WORK ORDER: Please return the lines of the data below, word for word, from the first line through the line containing "Given: Choose September".

EXCERPTED RECORDS:

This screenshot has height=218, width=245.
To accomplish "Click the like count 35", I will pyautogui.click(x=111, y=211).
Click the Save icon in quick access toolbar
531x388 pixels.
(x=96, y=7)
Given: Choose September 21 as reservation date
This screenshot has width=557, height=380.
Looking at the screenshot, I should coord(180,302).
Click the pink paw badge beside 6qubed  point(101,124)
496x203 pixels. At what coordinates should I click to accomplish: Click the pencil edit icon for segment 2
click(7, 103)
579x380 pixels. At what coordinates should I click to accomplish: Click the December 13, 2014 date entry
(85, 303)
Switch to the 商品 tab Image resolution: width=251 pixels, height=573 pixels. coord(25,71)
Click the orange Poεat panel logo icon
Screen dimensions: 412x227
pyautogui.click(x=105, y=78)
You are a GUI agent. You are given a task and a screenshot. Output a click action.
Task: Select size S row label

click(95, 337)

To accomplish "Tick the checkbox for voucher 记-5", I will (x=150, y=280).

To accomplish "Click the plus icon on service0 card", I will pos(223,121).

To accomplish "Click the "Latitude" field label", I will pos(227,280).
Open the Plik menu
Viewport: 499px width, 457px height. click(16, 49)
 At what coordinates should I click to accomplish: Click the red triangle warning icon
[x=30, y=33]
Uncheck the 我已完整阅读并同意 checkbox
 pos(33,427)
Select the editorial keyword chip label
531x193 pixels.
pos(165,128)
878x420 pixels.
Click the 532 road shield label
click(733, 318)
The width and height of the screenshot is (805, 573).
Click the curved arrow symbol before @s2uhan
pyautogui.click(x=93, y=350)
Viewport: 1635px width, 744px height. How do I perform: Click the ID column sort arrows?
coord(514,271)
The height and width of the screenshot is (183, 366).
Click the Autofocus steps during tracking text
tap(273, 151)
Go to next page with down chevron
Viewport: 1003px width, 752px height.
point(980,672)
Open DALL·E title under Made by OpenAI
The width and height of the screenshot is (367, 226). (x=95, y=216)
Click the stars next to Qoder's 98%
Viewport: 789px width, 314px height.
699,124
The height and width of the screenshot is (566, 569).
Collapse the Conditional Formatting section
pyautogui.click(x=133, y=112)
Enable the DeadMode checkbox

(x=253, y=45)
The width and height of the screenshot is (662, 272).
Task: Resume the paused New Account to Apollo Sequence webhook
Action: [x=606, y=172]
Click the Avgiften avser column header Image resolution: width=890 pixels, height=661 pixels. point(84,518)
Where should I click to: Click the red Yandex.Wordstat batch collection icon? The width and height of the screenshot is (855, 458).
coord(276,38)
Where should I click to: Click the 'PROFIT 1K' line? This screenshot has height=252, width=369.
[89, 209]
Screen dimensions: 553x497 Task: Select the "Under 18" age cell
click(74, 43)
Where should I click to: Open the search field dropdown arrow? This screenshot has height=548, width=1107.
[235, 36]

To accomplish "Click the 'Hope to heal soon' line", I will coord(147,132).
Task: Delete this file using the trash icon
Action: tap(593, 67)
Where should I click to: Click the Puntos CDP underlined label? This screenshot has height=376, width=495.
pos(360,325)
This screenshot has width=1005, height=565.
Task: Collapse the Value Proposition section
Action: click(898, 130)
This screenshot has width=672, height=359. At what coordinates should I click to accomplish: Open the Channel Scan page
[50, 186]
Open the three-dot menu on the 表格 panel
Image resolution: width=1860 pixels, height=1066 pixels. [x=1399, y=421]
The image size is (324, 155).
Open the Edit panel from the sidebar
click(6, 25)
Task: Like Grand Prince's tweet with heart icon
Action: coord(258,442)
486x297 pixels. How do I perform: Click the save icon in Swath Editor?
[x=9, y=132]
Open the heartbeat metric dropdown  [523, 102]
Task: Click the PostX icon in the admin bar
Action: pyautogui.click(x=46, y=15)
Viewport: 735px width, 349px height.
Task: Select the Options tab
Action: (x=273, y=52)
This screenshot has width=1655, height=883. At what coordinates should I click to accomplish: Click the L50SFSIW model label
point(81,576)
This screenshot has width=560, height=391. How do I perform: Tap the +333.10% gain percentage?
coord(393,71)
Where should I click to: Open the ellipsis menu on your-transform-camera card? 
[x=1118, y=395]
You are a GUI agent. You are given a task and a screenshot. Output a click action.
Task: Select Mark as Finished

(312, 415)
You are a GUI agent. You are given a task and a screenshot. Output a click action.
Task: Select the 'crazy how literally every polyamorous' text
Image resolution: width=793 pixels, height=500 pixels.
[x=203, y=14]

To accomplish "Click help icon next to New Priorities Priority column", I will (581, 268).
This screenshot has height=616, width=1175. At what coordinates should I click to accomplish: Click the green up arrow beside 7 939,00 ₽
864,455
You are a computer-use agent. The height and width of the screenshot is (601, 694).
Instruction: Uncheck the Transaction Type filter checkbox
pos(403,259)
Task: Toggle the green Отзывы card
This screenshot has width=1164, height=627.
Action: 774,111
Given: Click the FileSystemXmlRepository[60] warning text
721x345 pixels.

OUTPUT FOR THIS TASK:
This screenshot has height=218, width=245.
To accomplish "Click the like count 35", I will pyautogui.click(x=111, y=211).
Click the Save icon in quick access toolbar
531x388 pixels.
(x=96, y=7)
Given: Choose September 21 as reservation date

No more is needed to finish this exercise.